Convert all of the rows below into a Markdown table with two columns, No. and Text. Number each line and leave out blank lines.
-*-
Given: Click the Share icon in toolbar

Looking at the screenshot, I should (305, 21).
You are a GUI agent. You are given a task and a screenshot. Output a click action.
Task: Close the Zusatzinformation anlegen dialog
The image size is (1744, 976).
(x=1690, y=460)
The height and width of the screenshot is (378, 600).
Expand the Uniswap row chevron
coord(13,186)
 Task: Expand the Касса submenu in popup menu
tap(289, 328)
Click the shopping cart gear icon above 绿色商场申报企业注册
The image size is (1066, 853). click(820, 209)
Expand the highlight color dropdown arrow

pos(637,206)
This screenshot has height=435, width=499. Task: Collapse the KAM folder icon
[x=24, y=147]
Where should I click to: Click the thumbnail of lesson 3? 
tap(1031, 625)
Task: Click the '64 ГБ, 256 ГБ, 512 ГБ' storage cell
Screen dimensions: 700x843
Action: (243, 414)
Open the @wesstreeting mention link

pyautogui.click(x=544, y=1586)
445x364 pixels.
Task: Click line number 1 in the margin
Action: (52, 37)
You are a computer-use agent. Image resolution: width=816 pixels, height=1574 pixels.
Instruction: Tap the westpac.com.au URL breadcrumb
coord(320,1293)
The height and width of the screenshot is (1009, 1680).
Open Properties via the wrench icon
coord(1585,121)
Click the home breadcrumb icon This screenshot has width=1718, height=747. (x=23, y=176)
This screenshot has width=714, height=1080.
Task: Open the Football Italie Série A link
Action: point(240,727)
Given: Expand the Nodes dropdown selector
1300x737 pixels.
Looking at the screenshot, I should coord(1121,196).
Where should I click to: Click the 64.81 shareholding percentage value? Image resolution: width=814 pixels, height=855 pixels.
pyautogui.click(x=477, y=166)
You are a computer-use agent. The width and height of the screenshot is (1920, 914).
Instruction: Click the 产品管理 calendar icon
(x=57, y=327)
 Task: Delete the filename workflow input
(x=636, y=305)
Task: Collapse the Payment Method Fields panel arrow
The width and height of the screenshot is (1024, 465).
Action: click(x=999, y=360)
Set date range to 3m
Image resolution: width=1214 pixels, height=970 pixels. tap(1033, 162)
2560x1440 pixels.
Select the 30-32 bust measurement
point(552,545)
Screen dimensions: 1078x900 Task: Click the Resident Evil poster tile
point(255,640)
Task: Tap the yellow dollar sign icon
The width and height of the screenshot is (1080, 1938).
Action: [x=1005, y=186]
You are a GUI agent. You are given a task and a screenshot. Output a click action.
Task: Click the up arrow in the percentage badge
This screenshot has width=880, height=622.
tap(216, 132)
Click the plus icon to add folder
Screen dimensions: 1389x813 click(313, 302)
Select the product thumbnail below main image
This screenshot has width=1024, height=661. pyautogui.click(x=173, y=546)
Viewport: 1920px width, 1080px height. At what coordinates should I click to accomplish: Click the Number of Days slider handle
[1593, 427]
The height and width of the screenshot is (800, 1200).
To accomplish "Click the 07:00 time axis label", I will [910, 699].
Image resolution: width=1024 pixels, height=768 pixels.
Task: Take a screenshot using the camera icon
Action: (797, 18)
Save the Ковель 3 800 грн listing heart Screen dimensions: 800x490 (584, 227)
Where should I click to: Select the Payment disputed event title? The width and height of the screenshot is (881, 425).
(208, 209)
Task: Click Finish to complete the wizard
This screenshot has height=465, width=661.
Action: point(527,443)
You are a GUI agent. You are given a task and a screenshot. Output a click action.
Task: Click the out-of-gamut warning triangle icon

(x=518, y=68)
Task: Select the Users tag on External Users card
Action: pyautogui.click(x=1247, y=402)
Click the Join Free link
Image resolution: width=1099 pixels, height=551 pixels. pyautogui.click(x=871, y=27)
-*-
Task response:
| No. | Text |
|---|---|
| 1 | Given: Click the Share icon in toolbar |
| 2 | Looking at the screenshot, I should (305, 21). |
| 3 | You are a GUI agent. You are given a task and a screenshot. Output a click action. |
| 4 | Task: Close the Zusatzinformation anlegen dialog |
| 5 | The image size is (1744, 976). |
| 6 | (x=1690, y=460) |
| 7 | The height and width of the screenshot is (378, 600). |
| 8 | Expand the Uniswap row chevron |
| 9 | coord(13,186) |
| 10 |  Task: Expand the Касса submenu in popup menu |
| 11 | tap(289, 328) |
| 12 | Click the shopping cart gear icon above 绿色商场申报企业注册 |
| 13 | The image size is (1066, 853). click(820, 209) |
| 14 | Expand the highlight color dropdown arrow |
| 15 | pos(637,206) |
| 16 | This screenshot has height=435, width=499. Task: Collapse the KAM folder icon |
| 17 | [x=24, y=147] |
| 18 | Where should I click to: Click the thumbnail of lesson 3?  |
| 19 | tap(1031, 625) |
| 20 | Task: Click the '64 ГБ, 256 ГБ, 512 ГБ' storage cell |
| 21 | Screen dimensions: 700x843 |
| 22 | Action: (243, 414) |
| 23 | Open the @wesstreeting mention link |
| 24 | pyautogui.click(x=544, y=1586) |
| 25 | 445x364 pixels. |
| 26 | Task: Click line number 1 in the margin |
| 27 | Action: (52, 37) |
| 28 | You are a computer-use agent. Image resolution: width=816 pixels, height=1574 pixels. |
| 29 | Instruction: Tap the westpac.com.au URL breadcrumb |
| 30 | coord(320,1293) |
| 31 | The height and width of the screenshot is (1009, 1680). |
| 32 | Open Properties via the wrench icon |
| 33 | coord(1585,121) |
| 34 | Click the home breadcrumb icon This screenshot has width=1718, height=747. (x=23, y=176) |
| 35 | This screenshot has width=714, height=1080. |
| 36 | Task: Open the Football Italie Série A link |
| 37 | Action: point(240,727) |
| 38 | Given: Expand the Nodes dropdown selector |
| 39 | 1300x737 pixels. |
| 40 | Looking at the screenshot, I should coord(1121,196). |
| 41 | Where should I click to: Click the 64.81 shareholding percentage value? Image resolution: width=814 pixels, height=855 pixels. |
| 42 | pyautogui.click(x=477, y=166) |
| 43 | You are a computer-use agent. The width and height of the screenshot is (1920, 914). |
| 44 | Instruction: Click the 产品管理 calendar icon |
| 45 | (x=57, y=327) |
| 46 |  Task: Delete the filename workflow input |
| 47 | (x=636, y=305) |
| 48 | Task: Collapse the Payment Method Fields panel arrow |
| 49 | The width and height of the screenshot is (1024, 465). |
| 50 | Action: click(x=999, y=360) |
| 51 | Set date range to 3m |
| 52 | Image resolution: width=1214 pixels, height=970 pixels. tap(1033, 162) |
| 53 | 2560x1440 pixels. |
| 54 | Select the 30-32 bust measurement |
| 55 | point(552,545) |
| 56 | Screen dimensions: 1078x900 Task: Click the Resident Evil poster tile |
| 57 | point(255,640) |
| 58 | Task: Tap the yellow dollar sign icon |
| 59 | The width and height of the screenshot is (1080, 1938). |
| 60 | Action: [x=1005, y=186] |
| 61 | You are a GUI agent. You are given a task and a screenshot. Output a click action. |
| 62 | Task: Click the up arrow in the percentage badge |
| 63 | This screenshot has width=880, height=622. |
| 64 | tap(216, 132) |
| 65 | Click the plus icon to add folder |
| 66 | Screen dimensions: 1389x813 click(313, 302) |
| 67 | Select the product thumbnail below main image |
| 68 | This screenshot has width=1024, height=661. pyautogui.click(x=173, y=546) |
| 69 | Viewport: 1920px width, 1080px height. At what coordinates should I click to accomplish: Click the Number of Days slider handle |
| 70 | [1593, 427] |
| 71 | The height and width of the screenshot is (800, 1200). |
| 72 | To accomplish "Click the 07:00 time axis label", I will [910, 699]. |
| 73 | Image resolution: width=1024 pixels, height=768 pixels. |
| 74 | Task: Take a screenshot using the camera icon |
| 75 | Action: (797, 18) |
| 76 | Save the Ковель 3 800 грн listing heart Screen dimensions: 800x490 (584, 227) |
| 77 | Where should I click to: Select the Payment disputed event title? The width and height of the screenshot is (881, 425). |
| 78 | (208, 209) |
| 79 | Task: Click Finish to complete the wizard |
| 80 | This screenshot has height=465, width=661. |
| 81 | Action: point(527,443) |
| 82 | You are a GUI agent. You are given a task and a screenshot. Output a click action. |
| 83 | Task: Click the out-of-gamut warning triangle icon |
| 84 | (x=518, y=68) |
| 85 | Task: Select the Users tag on External Users card |
| 86 | Action: pyautogui.click(x=1247, y=402) |
| 87 | Click the Join Free link |
| 88 | Image resolution: width=1099 pixels, height=551 pixels. pyautogui.click(x=871, y=27) |